— Согласен. Но через четверть часа после прощания с усопшей женой король, не дав себе труда дождаться похорон, уехал в Фонтенбло, и туда же почти что сразу герцог де Ларошфуко отвез мадам де Ментенон.
— Это ничего не значит, господин главный полицейский. Я хоть и прожил долгие годы в Испании, вдали от французского двора, тем не менее знаю, что даже в разгар своей страсти к мадам де Монтеспан король не был в силах отказаться от самых хорошеньких из фрейлин. Его аппетиты по части женского пола известны всем.
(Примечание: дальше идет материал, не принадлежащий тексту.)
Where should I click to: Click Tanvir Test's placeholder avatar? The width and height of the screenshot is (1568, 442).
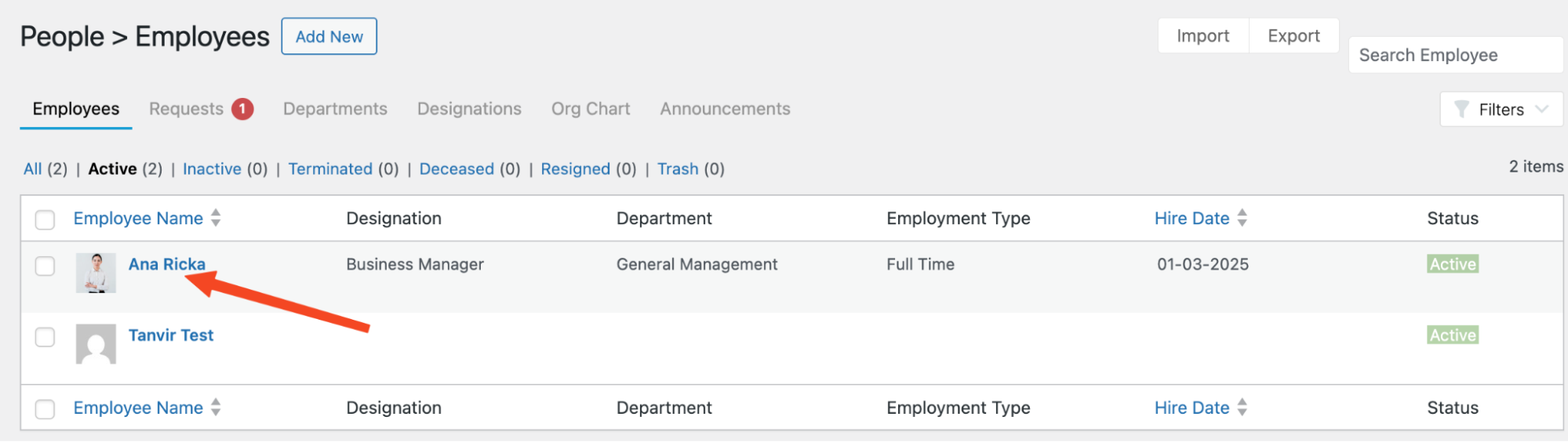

Достоверно одно: 30 июля, после того как королева навеки закрыла глаза, мадам де Сен-Форжа, очень взволнованная, следовала за королем чуть ли не бегом до его кабинета, умоляя об аудиенции... Но никто не видел, чтобы она оттуда вышла!
— В кабинете они были только вдвоем?
— Говорят, там был еще и господин де Лувуа.
— Доверенное лицо! — пробормотал в усы де ла Рейни. — И что по этому поводу думает общественное мнение, от имени которого вы сейчас разговариваете со мной?
— Оно думает, что молодая женщина была под большим секретом отвезена в какое-нибудь местечко... уютное и укромное, где в ожидании приезда мадам де Ментенон, возможно, не слишком желанного, король сорвал тот цветок, который наверняка не тронул законный супруг. Именно эта мысль довела до безумия — надеюсь, недолгого — господина Делаланда. И поэтому он больше не хочет слышать ни одного упоминания о графине.
— Будь речь о ком-нибудь другом, я бы не усомнился и в безумии, и в отчаянии, но Делаланд умный, мужественный и отважный человек, он не мог впасть в уныние из-за каких-то придворных слухов, цену которым он знает лучше многих. Вы сказали, что третьим в этот вечер в кабинете был господин де Лувуа?
— Так говорят.
— О господине де Лувуа тоже известно, что он без меры любит красавиц.
Заложив руки за спину, де ла Рейни принялся расхаживать по кабинету, так глубоко погрузившись и свои мысли, что господин Исидор не решался прервать его молчания. Внезапно он остановился прямо перед своим гостем.
— А известно, о чем хотела так срочно и настоятельно поговорить с королем молодая графиня?
Господин Исидор развел руками, показывая, что не может ответить на этот вопрос. Де ла Рейни кивнул.
— Да. Хорошо. Я понял. Спасибо, что пришли, господин...
— Сенфуэн дю Булюа, господин главный полицейский.
— Обещаю, что не забуду вашего имени. А взамен вы мне пообещаете, что словом никому не обмолвитесь о том, что говорилось в этом кабинете. Во всяком случае, до тех пор, пока я вам не разрешу. Вполне возможно, за этой историей... на первый взгляд легкомысленной, таится другая, куда более серьезная. Поэтому никакой болтовни!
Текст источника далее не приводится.